▶ Saved data entries
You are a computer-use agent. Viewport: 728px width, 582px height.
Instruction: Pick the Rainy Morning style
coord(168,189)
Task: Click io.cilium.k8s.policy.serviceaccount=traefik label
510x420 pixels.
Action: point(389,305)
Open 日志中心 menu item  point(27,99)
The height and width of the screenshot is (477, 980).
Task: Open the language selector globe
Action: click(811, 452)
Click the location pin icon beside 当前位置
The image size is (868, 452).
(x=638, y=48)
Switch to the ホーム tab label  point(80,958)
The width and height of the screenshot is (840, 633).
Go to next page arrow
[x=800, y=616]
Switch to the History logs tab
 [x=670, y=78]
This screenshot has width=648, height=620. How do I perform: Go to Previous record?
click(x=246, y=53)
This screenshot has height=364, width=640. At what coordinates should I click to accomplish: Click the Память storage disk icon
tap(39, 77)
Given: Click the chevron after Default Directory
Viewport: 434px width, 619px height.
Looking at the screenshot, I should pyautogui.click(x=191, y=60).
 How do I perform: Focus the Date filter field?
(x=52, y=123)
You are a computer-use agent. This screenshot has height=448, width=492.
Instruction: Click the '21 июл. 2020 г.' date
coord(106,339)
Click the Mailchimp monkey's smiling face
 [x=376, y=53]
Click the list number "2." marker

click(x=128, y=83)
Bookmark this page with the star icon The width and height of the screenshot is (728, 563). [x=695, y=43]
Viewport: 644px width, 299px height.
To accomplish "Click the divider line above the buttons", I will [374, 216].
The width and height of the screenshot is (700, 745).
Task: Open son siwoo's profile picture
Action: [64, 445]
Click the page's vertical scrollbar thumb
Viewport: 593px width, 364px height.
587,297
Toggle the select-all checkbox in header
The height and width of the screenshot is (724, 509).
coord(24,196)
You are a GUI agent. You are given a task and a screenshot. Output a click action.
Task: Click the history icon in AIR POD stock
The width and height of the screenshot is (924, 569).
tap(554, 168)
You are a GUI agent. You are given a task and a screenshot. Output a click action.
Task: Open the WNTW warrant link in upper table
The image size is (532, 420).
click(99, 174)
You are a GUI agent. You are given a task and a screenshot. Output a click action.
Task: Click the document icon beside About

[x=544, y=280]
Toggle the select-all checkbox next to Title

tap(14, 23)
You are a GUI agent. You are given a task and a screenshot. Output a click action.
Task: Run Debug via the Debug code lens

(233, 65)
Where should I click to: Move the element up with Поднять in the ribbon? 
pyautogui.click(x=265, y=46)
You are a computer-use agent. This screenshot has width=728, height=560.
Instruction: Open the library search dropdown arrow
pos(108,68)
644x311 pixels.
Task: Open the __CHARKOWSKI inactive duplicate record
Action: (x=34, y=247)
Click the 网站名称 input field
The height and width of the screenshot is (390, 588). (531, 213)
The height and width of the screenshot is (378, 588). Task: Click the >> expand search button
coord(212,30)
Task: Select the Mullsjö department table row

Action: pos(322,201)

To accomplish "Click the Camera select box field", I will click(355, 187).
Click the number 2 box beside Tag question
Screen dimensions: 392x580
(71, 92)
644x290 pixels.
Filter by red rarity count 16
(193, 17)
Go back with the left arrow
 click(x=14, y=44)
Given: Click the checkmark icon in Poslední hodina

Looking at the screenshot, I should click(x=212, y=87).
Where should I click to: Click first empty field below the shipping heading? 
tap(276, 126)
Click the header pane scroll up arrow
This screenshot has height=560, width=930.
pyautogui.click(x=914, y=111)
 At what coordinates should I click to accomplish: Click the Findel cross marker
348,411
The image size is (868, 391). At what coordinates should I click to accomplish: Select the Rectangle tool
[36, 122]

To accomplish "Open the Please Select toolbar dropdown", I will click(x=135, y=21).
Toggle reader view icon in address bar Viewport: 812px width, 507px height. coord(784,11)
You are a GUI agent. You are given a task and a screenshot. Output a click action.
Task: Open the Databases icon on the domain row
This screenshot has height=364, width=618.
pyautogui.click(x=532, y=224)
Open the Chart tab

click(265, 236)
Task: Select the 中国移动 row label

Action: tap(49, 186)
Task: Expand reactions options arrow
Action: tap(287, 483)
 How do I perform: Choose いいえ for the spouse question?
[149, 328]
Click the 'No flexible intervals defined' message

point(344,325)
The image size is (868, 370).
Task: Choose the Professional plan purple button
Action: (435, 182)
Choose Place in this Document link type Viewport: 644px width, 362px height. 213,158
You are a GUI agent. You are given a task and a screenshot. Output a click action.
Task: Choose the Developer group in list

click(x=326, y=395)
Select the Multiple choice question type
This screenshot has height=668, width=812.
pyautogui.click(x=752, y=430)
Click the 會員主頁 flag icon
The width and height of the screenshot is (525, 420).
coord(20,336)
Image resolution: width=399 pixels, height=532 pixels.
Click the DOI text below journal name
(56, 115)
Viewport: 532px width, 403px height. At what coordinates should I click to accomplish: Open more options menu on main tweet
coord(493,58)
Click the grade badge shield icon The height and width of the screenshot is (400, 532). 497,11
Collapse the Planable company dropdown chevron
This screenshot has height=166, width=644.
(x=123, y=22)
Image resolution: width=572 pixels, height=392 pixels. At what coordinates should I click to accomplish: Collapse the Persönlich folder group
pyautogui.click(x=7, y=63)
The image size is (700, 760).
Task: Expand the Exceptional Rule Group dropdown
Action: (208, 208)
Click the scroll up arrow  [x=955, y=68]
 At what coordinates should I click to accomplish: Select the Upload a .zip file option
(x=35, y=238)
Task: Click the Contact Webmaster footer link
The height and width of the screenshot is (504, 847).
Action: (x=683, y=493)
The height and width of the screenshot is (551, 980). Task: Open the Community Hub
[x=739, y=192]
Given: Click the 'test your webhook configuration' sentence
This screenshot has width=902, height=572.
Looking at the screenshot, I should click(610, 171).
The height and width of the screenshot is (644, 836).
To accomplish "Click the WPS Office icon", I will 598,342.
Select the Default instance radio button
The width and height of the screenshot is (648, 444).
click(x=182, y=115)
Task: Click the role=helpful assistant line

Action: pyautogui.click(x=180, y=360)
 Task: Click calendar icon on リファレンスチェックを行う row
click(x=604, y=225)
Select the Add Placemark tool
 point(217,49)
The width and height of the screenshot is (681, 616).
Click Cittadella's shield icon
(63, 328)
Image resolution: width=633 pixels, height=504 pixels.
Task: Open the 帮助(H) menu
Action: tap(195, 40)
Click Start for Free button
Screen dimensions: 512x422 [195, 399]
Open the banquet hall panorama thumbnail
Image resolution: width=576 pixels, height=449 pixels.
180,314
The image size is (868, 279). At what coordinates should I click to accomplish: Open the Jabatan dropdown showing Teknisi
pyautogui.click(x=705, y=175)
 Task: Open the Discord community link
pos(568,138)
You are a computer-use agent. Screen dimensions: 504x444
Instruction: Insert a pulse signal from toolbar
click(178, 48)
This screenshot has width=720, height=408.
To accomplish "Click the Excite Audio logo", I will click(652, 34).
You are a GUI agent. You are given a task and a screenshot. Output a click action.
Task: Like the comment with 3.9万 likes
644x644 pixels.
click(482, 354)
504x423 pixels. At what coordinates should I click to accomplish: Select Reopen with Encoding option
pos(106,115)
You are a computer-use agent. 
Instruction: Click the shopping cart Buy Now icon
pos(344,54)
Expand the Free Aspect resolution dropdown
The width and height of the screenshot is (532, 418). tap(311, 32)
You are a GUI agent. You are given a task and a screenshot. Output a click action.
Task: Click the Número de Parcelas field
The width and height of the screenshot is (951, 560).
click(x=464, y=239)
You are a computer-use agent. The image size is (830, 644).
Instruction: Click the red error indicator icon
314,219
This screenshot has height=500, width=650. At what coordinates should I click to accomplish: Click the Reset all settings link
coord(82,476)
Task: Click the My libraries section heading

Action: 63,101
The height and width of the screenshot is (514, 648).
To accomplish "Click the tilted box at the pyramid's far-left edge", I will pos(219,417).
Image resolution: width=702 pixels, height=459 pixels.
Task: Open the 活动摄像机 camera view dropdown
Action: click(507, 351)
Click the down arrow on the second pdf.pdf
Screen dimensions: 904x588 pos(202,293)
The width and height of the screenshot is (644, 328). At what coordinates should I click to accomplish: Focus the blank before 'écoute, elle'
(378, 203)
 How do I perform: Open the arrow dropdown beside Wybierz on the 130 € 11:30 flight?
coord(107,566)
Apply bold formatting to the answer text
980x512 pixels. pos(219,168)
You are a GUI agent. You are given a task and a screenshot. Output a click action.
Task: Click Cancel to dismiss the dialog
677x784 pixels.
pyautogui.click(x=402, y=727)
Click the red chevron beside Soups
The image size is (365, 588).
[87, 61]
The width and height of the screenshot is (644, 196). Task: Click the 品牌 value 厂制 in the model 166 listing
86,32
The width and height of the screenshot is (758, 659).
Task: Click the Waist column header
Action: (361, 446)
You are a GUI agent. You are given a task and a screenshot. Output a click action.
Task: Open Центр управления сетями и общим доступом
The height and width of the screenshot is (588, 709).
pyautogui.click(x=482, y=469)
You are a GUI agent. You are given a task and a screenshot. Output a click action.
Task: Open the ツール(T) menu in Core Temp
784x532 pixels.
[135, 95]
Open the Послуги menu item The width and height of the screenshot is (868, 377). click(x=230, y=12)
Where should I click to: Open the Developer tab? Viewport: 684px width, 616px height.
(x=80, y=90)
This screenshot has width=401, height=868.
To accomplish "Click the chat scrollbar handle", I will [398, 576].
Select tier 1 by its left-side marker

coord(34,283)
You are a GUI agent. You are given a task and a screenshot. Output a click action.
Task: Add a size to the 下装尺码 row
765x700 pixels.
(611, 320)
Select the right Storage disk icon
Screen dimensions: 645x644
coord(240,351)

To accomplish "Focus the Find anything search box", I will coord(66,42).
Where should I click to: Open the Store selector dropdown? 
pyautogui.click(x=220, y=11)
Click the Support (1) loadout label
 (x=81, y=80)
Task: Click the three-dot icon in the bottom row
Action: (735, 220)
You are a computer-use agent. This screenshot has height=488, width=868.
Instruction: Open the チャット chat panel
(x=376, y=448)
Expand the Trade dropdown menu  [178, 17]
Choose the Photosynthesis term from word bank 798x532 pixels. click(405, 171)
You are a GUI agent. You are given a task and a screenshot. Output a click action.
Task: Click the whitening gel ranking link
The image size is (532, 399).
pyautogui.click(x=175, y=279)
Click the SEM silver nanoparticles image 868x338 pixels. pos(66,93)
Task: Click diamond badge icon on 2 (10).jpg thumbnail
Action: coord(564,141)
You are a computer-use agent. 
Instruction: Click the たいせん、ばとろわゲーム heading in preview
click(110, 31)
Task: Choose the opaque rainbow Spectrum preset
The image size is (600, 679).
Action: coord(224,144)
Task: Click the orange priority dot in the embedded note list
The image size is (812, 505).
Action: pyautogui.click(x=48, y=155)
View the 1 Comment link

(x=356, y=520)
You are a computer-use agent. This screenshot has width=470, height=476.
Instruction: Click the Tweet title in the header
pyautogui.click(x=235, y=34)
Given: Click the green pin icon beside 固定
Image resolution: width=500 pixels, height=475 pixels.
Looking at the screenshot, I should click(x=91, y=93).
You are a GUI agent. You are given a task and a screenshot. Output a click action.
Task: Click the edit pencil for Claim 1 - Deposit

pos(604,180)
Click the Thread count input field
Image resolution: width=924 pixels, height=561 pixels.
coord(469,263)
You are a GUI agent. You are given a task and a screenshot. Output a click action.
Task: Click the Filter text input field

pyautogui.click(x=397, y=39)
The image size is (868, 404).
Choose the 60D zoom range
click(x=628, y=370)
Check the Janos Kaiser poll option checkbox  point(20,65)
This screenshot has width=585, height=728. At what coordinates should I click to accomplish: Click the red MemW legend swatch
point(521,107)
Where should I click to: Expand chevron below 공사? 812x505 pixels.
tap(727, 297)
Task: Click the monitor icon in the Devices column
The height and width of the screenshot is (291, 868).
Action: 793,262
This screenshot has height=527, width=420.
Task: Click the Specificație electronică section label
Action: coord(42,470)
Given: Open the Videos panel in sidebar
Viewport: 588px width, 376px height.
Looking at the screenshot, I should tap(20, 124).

▶ Exercise objective
Your answer should consist solely of the lines above from the line with "Expand the Trade" to the line with "has width=470, height=476.", both included, reproduced exactly.

▶ Exercise result
Expand the Trade dropdown menu  [178, 17]
Choose the Photosynthesis term from word bank 798x532 pixels. click(405, 171)
You are a GUI agent. You are given a task and a screenshot. Output a click action.
Task: Click the whitening gel ranking link
The image size is (532, 399).
pyautogui.click(x=175, y=279)
Click the SEM silver nanoparticles image 868x338 pixels. pos(66,93)
Task: Click diamond badge icon on 2 (10).jpg thumbnail
Action: coord(564,141)
You are a computer-use agent. 
Instruction: Click the たいせん、ばとろわゲーム heading in preview
click(110, 31)
Task: Choose the opaque rainbow Spectrum preset
The image size is (600, 679).
Action: coord(224,144)
Task: Click the orange priority dot in the embedded note list
The image size is (812, 505).
Action: pyautogui.click(x=48, y=155)
View the 1 Comment link

(x=356, y=520)
You are a computer-use agent. This screenshot has width=470, height=476.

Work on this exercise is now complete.